A notable concern in project planning is that the traditional methods tend to be insufficient, especially when project deliverables are subject to changing requirements. Similarly, the methods can register insufficiency in instances involving continuous input from the project client. Pinto (2019) provides some essential insights into why these methods are unreliable.
Pinto (2019) purports that the traditional methods are ineffective because of the unpredictable environment. Accordingly, such concerns as changes in customers’ taste, disruptive technologies, and complex development processes are typical in modern-modelled projects (Pinto, 2019). Consequently, these factors tend to be incompatible with such project deliverables and likely to result in the derailing of the project.

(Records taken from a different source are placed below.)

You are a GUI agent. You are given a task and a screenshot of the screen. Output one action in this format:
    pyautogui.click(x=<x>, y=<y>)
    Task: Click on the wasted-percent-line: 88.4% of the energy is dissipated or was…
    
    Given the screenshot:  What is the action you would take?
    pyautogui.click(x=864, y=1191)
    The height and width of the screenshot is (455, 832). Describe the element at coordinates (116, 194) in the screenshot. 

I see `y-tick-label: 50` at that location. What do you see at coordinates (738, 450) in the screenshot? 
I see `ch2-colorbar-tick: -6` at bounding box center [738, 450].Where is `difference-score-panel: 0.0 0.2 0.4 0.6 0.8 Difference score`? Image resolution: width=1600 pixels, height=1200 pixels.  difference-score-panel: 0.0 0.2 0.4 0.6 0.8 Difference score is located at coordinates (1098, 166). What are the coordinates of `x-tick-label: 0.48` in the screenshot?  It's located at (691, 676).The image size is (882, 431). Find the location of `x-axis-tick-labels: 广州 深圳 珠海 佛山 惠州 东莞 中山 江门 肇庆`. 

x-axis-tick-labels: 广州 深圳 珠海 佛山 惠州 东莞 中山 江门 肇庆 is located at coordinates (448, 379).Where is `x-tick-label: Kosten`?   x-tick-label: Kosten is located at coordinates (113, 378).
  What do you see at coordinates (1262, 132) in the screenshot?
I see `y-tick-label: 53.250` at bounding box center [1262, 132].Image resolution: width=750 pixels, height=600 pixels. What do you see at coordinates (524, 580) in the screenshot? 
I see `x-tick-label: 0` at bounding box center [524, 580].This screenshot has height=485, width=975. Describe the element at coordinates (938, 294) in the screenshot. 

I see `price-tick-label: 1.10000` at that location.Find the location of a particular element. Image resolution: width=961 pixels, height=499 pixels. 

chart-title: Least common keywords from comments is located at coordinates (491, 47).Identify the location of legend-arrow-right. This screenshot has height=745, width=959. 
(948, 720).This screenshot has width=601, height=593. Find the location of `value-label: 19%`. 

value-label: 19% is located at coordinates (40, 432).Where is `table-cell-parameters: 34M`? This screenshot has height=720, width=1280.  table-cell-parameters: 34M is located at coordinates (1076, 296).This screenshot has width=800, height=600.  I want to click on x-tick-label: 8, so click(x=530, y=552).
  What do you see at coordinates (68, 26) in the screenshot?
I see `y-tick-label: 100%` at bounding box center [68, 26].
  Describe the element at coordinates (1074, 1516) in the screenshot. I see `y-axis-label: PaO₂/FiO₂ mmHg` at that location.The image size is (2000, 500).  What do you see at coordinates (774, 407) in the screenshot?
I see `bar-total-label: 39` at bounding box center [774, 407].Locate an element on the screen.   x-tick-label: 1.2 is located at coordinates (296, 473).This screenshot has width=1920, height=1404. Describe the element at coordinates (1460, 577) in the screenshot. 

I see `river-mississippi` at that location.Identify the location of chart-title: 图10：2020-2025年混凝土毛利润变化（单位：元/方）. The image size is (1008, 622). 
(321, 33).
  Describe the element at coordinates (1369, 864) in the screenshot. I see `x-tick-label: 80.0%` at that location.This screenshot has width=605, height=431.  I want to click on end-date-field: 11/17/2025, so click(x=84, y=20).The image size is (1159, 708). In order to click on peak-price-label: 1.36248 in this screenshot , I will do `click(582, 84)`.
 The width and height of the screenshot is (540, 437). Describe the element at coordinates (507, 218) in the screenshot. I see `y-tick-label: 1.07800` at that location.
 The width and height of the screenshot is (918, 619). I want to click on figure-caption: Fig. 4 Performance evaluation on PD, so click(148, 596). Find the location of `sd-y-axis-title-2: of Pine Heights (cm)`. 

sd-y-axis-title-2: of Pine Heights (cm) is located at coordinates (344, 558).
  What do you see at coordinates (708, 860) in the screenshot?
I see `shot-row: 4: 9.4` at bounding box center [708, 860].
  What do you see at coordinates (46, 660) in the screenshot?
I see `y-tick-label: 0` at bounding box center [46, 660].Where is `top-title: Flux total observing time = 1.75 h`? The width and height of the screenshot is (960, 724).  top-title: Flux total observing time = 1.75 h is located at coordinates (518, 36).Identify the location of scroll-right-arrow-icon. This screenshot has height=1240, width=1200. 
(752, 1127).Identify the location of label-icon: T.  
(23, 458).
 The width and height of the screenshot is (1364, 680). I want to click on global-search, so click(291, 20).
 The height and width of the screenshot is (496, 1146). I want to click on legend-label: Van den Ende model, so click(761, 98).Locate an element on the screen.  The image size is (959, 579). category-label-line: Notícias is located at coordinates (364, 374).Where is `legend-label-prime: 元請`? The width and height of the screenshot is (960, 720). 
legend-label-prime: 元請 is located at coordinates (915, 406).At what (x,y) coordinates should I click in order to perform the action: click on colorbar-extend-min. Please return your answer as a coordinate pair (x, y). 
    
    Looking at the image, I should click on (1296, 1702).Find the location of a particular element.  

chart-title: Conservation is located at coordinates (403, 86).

Another concern attributed to the traditional project method regards the planning approach. Based on the problems associated with this area, the traditional planning method tends to incorporate assumptions of stability and predictable development into projects. Based on such assumptions, innovative techniques like Agile took shape (Pinto, 2019). Unlike the traditional model, Agile is practical because it does not assume that project conceptualization and specifications can just be executed based on the original plan. Instead, the model allows for some flexibility in considering the changes that can transpire as the project takes shape.
Based on the concerns raised, the traditional project planning methods entails significant incompatibilities that do not align with continuous input from clients. The unpredictable environment and customer taste dynamics will likely interrupt the scope and project timeframe. At the same time, the traditional planning technique work based on assumptions, which are ineffective as they do not give room to possible changes that may arise from the client’s input. Compared to modern models such as Agile, they lack some essential risk management aspects, rendering them ineffective.
Pinto, J. (2019). Project Management: Achieving competitive advantage. Pearson.